Work instructions: Begin at the line containing "Task: Open the" in the records below, end at the line containing "Click the green Send Manual Msg button", and retype each line in that span exactly. No other line and no image should appear.
** Opening Data provided block **
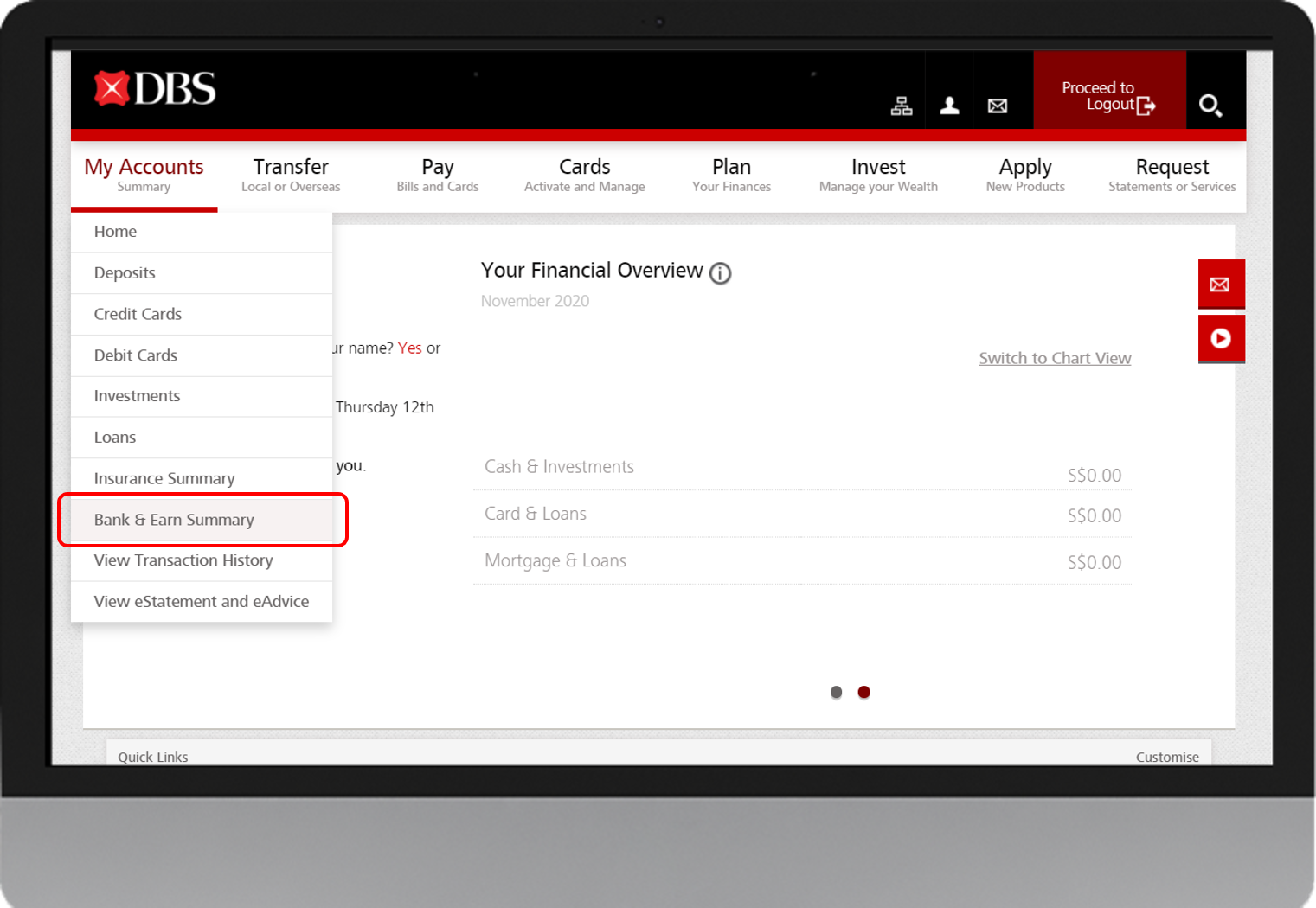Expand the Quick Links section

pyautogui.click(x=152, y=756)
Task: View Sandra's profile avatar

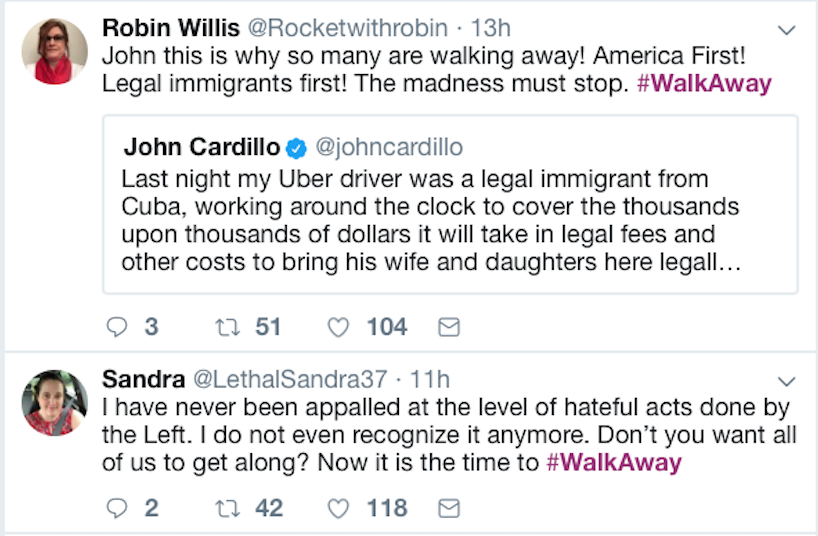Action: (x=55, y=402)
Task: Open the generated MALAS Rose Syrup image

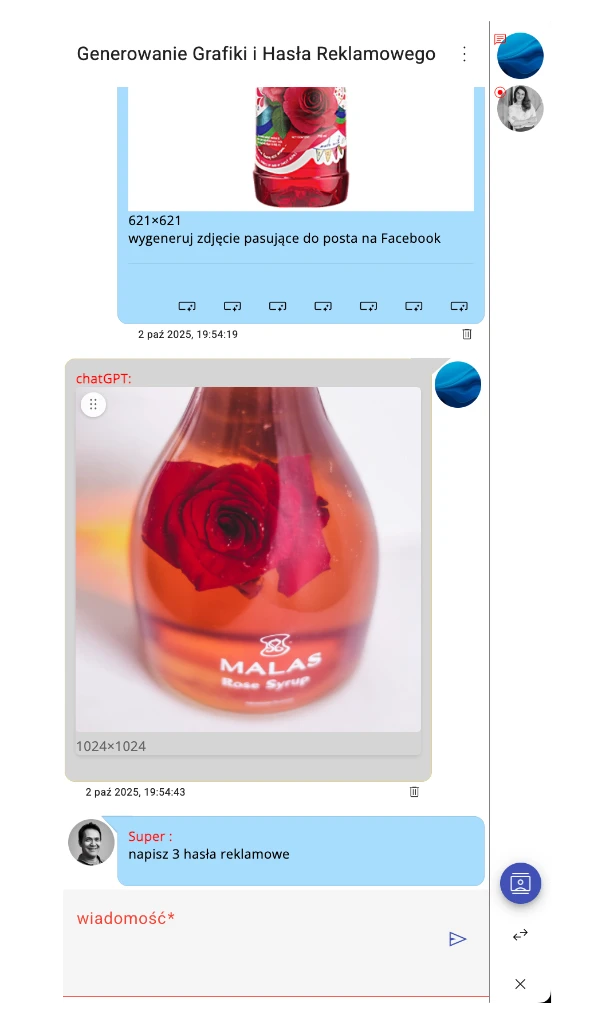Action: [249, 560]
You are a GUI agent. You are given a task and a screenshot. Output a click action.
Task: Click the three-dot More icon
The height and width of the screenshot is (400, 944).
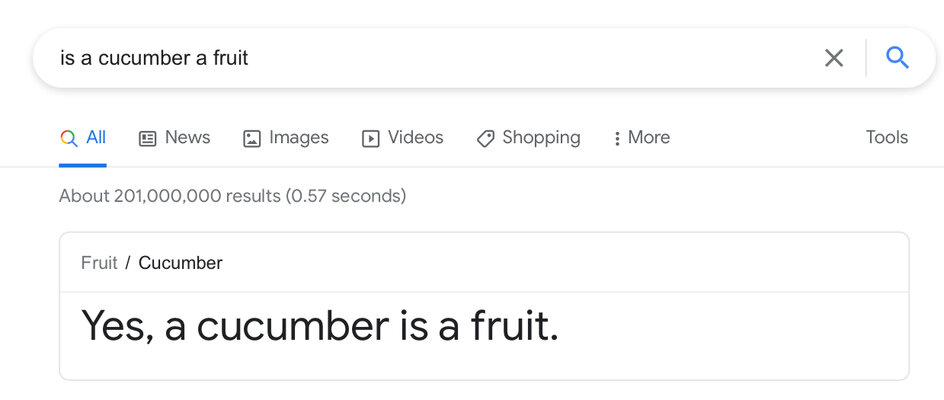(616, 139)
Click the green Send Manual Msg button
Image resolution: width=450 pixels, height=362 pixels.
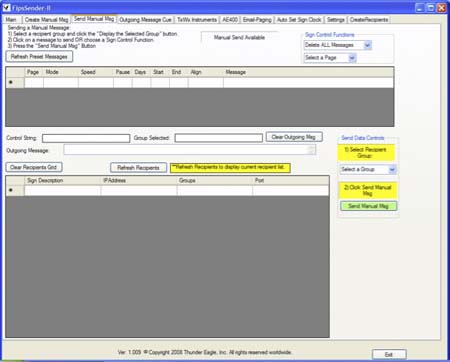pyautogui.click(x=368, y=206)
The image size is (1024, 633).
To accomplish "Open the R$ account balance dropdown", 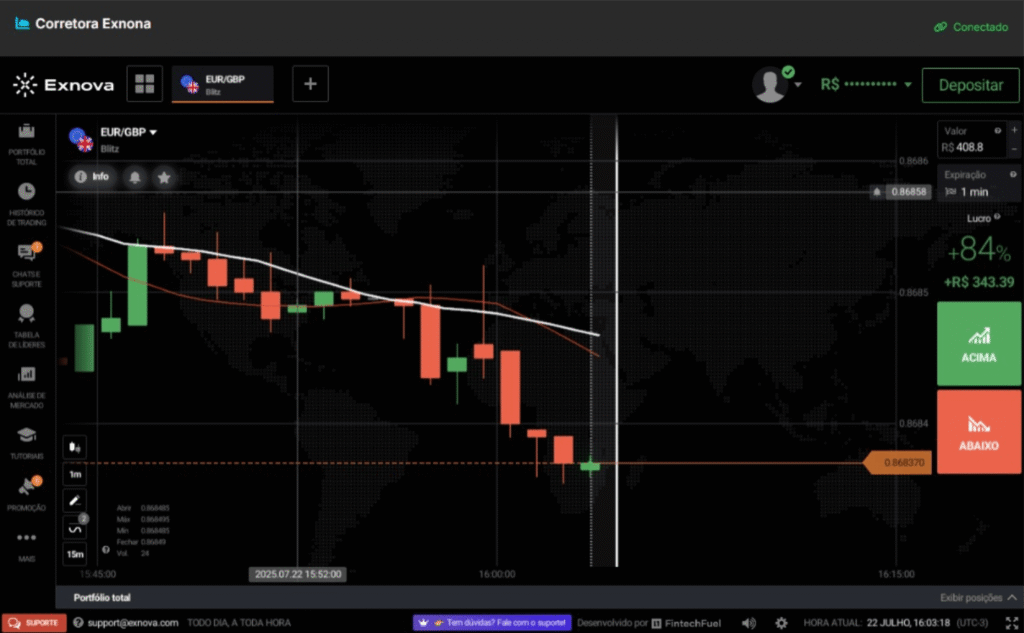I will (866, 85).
** Closing Data provided block **
Solution to this problem:
Task: Open the generated MALAS Rose Syrup image

Action: [249, 560]
You are a GUI agent. You are given a task and a screenshot. Output a click action.
Task: Click the three-dot More icon
The height and width of the screenshot is (400, 944).
(616, 139)
Click the green Send Manual Msg button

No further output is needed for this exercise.